• _SELECTED EXCERPT_:

Singlaub headed CIA operations in postwar Manchuria during the Chinese Communist revolution, led troops in the Korean War, managed the secret war along the Ho Chi Minh trail in the Kingdom of Laos and Vietnam, worked with the Contras in Nicaragua, and Afghan resistance during the Soviet invasion of Afghanistan. He graduated from the Army Command and General Staff College in 1954 and the Air War College in 1960. Because of the increasing use of helicopters in Special Forces operations, he decided to attend flight school at Fort Rucker as a fifty-year-old brigadier general in 1971.

In 1977, while Singlaub was chief of staff of U.S. forces in South Korea, he publicly criticized President Jimmy Carter's proposal to withdraw U.S. troops from the Korean peninsula. On March 21, 1977, Carter relieved him of duty for overstepping his bounds and failing to respect the President's authority as Commander-in-Chief.  Less than a year later, Singlaub again publicly questioned President Carter's national security policies, this time during a lecture at Georgia Tech, and was forced to retire on June 1, 1978. The U.S. Army Special Operations Command presented its first John Singlaub Award in 2016 for "courageous actions ... off the battlefield."

After retiring from the army, Singlaub, with John Rees and Democratic Congressman from Georgia, Larry McDonald founded the Western Goals Foundation. According to The Associated Press, it was intended to "blunt subversion, terrorism, and communism" by filling the gap "created by the disbanding of the House Un-American Activities Committee". Prior to the collapse of the Berlin Wall and Marxism–Leninism in the Soviet Union in 1991, Singlaub was founder in 1981 of the United States Council for World Freedom, the U.S. chapter of the World Anti-Communist League (WACL). The chapter became involved with the Iran–Contra affair, with Associated Press reporting that, "Singlaub's private group became the public cover for the White House operation". The WACL was described by former member Geoffrey Stewart-Smith as allegedly a "largely a collection of Nazis, Fascists, anti-Semites, sellers of forgeries, vicious racialists, and corrupt self-seekers." Singlaub is credited with purging the organization of these types and making it respectable.

• _PROBLEM DETAILS_: Copy the stretch of the Singlaub text from "Singlaub headed CIA" through "general in 1971.", substituting "rotary-wing aircraft" for "helicopters".

• _DATASET CONTENT_:

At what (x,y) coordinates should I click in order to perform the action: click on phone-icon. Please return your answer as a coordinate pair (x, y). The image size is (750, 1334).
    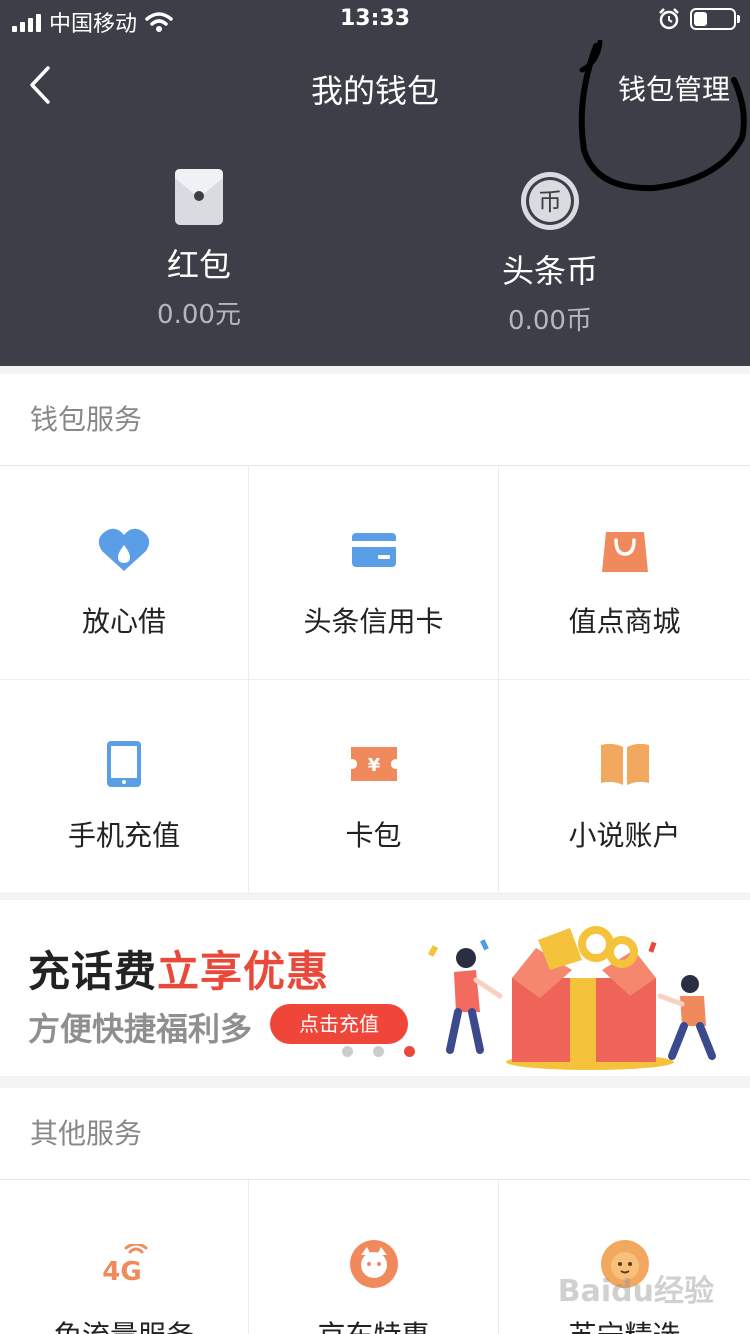
    Looking at the image, I should click on (124, 764).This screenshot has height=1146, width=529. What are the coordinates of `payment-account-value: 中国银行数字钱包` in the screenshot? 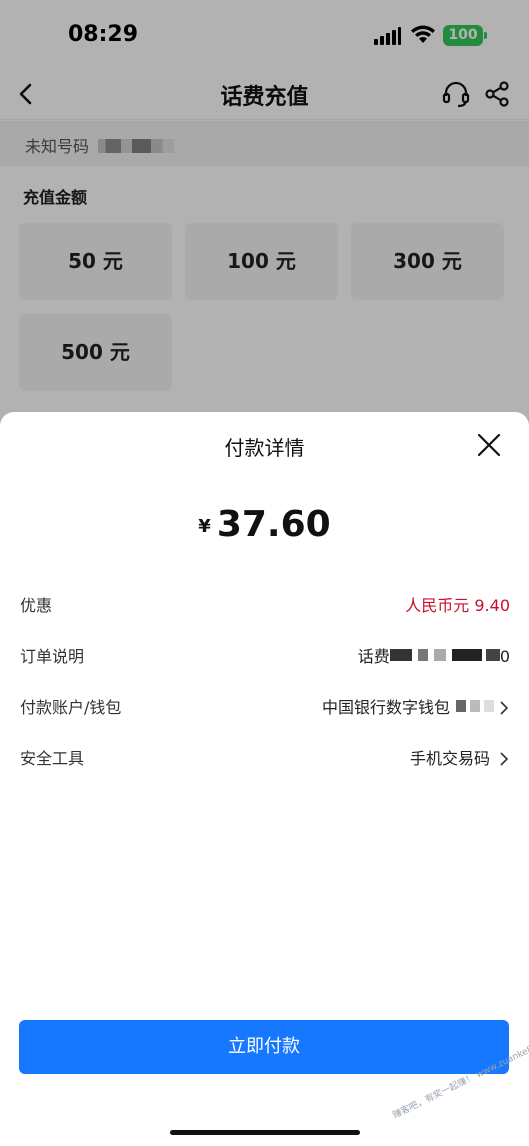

• _SOLUTION FOR THIS TASK_:
Singlaub headed CIA operations in postwar Manchuria during the Chinese Communist revolution, led troops in the Korean War, managed the secret war along the Ho Chi Minh trail in the Kingdom of Laos and Vietnam, worked with the Contras in Nicaragua, and Afghan resistance during the Soviet invasion of Afghanistan. He graduated from the Army Command and General Staff College in 1954 and the Air War College in 1960. Because of the increasing use of rotary-wing aircraft in Special Forces operations, he decided to attend flight school at Fort Rucker as a fifty-year-old brigadier general in 1971.